The Sandiganbayan wove a web of fallacy in which it was itself entangled when it pointed out: “What [the] accused Arroyo forgets is that although she did not actually commit any ‘overt act’ of illegally amassing CIF funds, her act of approving not only the additional CIF funds but also their releases, aided and abetted [the] accused Uriarte’s successful raids on the public treasury.”

But the essence of the plunder law, if you will, is about “illegally amassing” funds from government, Arroyo’s lawyer Mendoza has argued in his petition at the Court.

If Arroyo, as the Sandiganbayan itself said, did not illegally amass such funds, how could she be accused of plunder under that law? Approving the release of funds to a public official who subsequently steals them is not the kind of crime punishable under the plunder law. It is the official’s own act of theft of public funds that qualifies as plunder in that case. The Sandiganbayan invented such crime.

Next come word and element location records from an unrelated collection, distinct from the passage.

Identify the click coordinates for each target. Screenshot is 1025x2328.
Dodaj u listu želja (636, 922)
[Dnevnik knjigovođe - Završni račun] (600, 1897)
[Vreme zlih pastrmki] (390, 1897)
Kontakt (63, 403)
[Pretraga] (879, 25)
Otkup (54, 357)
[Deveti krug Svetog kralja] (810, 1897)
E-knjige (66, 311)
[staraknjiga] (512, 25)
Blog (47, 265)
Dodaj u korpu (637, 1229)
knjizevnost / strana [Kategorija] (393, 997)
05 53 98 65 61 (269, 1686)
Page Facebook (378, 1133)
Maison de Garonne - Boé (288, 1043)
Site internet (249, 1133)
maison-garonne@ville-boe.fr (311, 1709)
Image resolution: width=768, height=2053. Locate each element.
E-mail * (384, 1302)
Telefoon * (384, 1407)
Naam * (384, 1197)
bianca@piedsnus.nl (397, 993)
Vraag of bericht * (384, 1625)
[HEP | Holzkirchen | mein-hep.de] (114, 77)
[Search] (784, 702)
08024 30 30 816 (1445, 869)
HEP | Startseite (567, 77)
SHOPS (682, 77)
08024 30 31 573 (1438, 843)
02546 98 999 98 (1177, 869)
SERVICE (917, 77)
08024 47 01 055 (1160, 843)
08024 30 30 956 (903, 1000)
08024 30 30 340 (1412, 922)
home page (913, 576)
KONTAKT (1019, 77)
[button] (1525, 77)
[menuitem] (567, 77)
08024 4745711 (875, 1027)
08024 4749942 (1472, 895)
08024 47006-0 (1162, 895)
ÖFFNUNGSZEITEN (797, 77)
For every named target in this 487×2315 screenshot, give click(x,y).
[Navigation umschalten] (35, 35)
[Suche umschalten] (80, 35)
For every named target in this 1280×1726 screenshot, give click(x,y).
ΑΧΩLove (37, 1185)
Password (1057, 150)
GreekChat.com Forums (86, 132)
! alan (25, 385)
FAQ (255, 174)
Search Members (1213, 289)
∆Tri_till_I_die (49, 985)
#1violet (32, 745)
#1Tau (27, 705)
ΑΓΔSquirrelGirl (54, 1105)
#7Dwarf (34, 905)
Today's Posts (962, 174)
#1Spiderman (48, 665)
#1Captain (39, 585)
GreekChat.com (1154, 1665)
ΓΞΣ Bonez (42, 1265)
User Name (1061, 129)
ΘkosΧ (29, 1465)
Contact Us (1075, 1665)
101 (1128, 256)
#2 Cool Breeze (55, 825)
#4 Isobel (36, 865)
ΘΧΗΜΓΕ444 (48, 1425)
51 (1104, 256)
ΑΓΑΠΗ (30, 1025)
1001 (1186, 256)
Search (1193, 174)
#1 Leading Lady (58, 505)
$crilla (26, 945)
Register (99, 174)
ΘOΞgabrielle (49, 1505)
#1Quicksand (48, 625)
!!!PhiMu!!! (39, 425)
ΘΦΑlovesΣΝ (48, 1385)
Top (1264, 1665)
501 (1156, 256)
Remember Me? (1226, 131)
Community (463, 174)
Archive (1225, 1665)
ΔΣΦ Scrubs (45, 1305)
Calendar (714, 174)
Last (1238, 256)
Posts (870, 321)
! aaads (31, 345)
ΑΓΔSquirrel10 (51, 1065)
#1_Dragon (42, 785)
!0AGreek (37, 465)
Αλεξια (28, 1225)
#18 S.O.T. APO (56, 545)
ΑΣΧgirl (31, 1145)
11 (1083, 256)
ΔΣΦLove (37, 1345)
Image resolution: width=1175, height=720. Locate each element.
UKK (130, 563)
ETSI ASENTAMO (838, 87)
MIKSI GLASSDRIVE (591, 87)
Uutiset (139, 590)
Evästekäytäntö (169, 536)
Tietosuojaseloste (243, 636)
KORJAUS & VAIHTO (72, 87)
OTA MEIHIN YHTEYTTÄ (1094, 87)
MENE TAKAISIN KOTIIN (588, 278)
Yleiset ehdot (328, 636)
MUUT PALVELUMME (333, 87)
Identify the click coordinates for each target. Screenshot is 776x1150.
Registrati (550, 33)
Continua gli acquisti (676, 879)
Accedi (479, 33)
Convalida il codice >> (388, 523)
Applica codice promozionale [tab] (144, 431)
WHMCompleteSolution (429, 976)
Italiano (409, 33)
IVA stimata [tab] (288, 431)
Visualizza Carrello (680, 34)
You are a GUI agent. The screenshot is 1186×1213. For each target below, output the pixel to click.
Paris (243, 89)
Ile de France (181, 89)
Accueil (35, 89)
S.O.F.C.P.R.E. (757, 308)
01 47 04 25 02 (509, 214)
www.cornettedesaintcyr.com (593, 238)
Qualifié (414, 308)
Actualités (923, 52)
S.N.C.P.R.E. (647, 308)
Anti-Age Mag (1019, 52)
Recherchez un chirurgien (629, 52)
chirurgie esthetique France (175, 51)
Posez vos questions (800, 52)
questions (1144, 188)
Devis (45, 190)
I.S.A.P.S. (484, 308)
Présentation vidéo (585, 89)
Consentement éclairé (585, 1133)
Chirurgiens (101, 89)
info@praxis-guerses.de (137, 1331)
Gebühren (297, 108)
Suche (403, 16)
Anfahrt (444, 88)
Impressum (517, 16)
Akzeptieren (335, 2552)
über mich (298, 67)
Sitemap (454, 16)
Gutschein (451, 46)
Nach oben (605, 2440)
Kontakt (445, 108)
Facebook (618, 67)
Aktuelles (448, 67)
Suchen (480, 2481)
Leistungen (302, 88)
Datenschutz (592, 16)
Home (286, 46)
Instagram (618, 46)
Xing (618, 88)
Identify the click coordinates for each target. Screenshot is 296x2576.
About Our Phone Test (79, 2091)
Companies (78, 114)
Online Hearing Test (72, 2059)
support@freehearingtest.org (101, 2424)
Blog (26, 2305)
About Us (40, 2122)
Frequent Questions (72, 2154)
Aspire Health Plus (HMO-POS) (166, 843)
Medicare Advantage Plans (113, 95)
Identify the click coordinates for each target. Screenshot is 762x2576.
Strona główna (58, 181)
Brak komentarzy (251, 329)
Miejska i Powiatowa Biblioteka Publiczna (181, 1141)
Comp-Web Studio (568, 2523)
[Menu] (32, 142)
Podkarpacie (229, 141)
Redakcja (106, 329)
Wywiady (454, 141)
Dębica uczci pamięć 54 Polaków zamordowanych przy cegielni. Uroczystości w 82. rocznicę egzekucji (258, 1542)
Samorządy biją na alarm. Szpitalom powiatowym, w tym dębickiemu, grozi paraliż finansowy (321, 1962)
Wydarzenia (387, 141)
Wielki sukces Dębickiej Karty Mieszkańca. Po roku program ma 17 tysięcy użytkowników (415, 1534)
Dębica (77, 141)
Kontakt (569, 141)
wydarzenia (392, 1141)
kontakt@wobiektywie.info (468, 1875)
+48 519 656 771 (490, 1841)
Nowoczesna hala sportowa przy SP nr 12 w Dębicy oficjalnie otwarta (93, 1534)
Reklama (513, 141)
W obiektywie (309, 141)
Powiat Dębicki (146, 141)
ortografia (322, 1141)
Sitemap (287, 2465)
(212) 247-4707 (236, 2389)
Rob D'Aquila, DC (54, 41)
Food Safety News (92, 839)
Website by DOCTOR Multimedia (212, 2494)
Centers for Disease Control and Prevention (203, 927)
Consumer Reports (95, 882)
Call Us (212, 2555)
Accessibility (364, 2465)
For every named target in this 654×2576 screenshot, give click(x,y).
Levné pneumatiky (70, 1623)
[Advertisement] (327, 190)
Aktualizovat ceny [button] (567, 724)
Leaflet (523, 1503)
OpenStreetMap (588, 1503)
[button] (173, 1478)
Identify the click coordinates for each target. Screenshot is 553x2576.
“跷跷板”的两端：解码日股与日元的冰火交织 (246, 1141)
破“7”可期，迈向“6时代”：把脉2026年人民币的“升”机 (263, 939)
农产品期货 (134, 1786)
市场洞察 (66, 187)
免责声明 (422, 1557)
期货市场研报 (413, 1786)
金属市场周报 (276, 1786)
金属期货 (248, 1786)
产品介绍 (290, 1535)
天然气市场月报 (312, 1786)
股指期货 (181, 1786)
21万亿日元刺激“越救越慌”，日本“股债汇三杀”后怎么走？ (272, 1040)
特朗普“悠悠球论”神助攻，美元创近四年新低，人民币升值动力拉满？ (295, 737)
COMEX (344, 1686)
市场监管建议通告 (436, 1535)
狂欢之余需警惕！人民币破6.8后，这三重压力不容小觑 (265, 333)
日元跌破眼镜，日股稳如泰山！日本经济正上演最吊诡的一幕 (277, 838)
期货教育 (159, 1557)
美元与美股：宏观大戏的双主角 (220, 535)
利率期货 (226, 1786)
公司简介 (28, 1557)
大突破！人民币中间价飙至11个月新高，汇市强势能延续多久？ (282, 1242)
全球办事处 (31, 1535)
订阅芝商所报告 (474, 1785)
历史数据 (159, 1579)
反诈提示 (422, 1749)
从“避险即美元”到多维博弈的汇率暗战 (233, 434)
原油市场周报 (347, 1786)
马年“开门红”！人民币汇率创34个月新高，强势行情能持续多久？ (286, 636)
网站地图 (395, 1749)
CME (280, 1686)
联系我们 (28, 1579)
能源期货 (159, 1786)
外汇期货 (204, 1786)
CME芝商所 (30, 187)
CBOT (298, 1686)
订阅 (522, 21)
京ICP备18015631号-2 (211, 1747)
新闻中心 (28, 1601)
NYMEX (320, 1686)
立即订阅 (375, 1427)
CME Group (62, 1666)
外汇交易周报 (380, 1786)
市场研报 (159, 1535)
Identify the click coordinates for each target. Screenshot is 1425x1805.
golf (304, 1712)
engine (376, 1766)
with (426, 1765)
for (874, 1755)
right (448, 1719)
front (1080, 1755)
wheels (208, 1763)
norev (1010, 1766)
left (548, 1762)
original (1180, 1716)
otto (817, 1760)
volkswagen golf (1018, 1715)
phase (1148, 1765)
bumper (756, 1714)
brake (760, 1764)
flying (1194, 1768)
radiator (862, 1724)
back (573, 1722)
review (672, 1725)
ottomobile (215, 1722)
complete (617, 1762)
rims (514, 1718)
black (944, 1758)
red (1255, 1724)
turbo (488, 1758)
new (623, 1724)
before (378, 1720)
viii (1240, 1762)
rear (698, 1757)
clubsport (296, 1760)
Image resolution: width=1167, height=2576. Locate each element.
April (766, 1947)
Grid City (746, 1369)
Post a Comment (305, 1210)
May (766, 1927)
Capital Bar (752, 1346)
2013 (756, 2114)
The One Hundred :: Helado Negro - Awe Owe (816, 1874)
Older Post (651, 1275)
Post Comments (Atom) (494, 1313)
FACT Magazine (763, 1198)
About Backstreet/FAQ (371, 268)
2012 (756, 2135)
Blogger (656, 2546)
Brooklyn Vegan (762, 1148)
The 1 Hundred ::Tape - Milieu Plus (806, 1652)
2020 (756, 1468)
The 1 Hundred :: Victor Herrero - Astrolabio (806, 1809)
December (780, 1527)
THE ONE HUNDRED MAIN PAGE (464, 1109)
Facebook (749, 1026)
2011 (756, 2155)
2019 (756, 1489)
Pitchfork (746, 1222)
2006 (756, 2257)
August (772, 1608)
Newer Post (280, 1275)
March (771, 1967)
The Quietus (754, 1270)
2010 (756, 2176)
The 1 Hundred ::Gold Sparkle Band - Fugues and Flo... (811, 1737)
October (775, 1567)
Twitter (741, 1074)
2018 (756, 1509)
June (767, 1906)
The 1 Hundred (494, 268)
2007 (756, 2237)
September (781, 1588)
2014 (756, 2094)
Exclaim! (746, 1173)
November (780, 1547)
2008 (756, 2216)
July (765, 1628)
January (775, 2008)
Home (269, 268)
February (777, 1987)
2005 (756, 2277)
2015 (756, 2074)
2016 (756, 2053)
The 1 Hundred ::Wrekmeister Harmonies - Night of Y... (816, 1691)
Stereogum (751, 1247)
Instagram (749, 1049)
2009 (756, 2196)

Arroyo’s trial has become a theater of the absurd, not much different from the Inquisition of the medieval ages:

She is guilty of plunder even if it is not proven that she used the PCSO intelligence funds for her private use. And the definition of plunder or “raid on the public treasury” by the Sandiganbayan?” It is the improper acquisition and illegal use of the intelligence funds that amount to a raid on the public treasury.

How does it define “improper use?” “The encashment of the checks, which named her as the ‘payee,’ gave (PCSO) General Manager Uriarte material possession of the CIF funds which she disposed of at will,” the Sandiganbayan pontificated.

One’s mind reels in the language games the Sandiganbayan plays just to keep Arroyo in jail. Why would they put on the line their careers in the legal system by making absurd legal arguments?

But the funds were used for legitimate purposes, as the COA concluded, Arroyo’s lawyers claimed. Not a single witness out of the 21 the prosecution presented, not any of the 637 exhibits it presented, showed that any money from the CIF was used illegally.

“We will see, but in the meantime, Arroyo stays in jail,” the Sandiganbayan in so many words said.

This is the worst kind of oppression, as hellish as in medieval times when the Inquisition would torture heretics to confess, which then was taken as proof of their guilt.

A nation’s entire system of the rule of law is undermined when a law is distorted by justices in order to persecute a political figure, just to follow the orders of a ruthless President.